Austin’s been deemed the No. 1 city in the country by virtue of U.S. News & World Report’s Best Places to Live Rankings for 2018. Somehow, the state capital wasn’t too weird to beat all the other would-be top cities.
Based on U.S. News & World Report’s metrics — a combination of job market index, value index, quality of life index, desirability index and net migration — Austin ranks first among the 125 largest metropolitan areas in the United States. Its overall score comes in at 7.7 (out of 10). Austin cleaned up in and both Desirability (a measure of whether people want to live in a certain metro area or not) with a score of 8.9 and Net Migration (whether people are moving to or away from the metro area) with a score of 9.4.
All told, 10 Texas cities made the rankings. Houston just missed the Top 25, coming in at a not horrible, but seriously below its standards 26th. In fact, Houston is by far the lowest ranked of Texas’ four biggest cities. San Antonio ranks 14th and Dallas checks in at No. 18. Killeen is 90th, El Paso ranks 105th with Corpus Christi right behind at 106th. Beaumont (No. 113), McAllen (No. 115th) and Brownsville (No. 121) complete the Texas cities that made the cut.
Being listed beneath Austin is one thing. Austin’s got definite street cred, which U.S. News & World Report dutifully rehashes. It’s the Live Music Capital of the World for one. It’s knee-deep in festivals, from Austin City Limits to Fun Fun Fun Fest and South by Southwest.
Where does Houston come up lacking? Like Austin, Houston receives a 7.1 Value score. But that’s the only seven the Bayou City gets. Houston’s overall score is 6.9. Desirability is where Houston truly takes a beating, receiving only 6.1 (out of 10).
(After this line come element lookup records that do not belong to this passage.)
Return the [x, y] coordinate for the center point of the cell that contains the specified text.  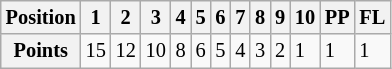
12 [126, 51]
Points [41, 51]
Position [41, 17]
7 [240, 17]
15 [96, 51]
FL [373, 17]
9 [280, 17]
PP [338, 17]
Detect which cell encompasses the target text, then output its [X, Y] center coordinate. 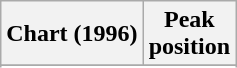
Chart (1996) [72, 34]
Peakposition [189, 34]
Return (x, y) of the center of cell containing provided text 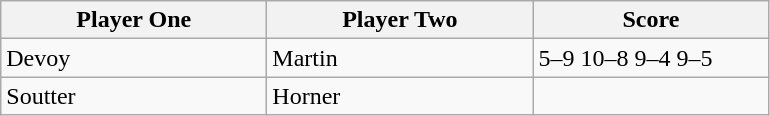
Devoy (134, 58)
Player Two (400, 20)
5–9 10–8 9–4 9–5 (651, 58)
Soutter (134, 96)
Horner (400, 96)
Score (651, 20)
Martin (400, 58)
Player One (134, 20)
Determine the (x, y) coordinate at the center of the cell enclosing the given text.  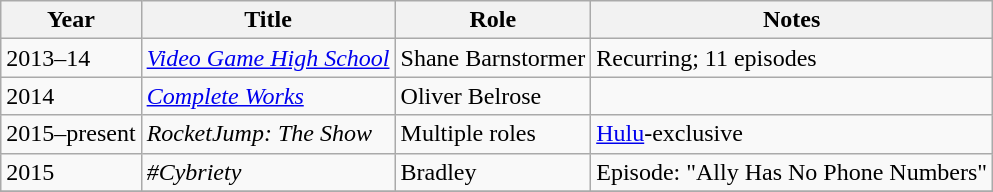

U.S. News & World Report touts Houston’s entrepreneurial spirit, affordable housing, great restaurants and industry. But H-Town still ranks lower than Boise, Idaho in the Best Places to Live rankings.
Colorado Springs, Denver, Des Moines (Iowa), Fayetteville (Arkansas), Portland, Huntsville (Alabama), Washington D.C., Minneapolis and Seattle complete the Top 10 behind Austin. Yes, Huntsville is supposed to be the seventh best place to live in the United States. OK.
Still no city is a match for Austin’s endless opportunities to trot out last year’s Coachella castoffs and act boho at festivals where tickets can cost more than a $1,000. The FOMO is real.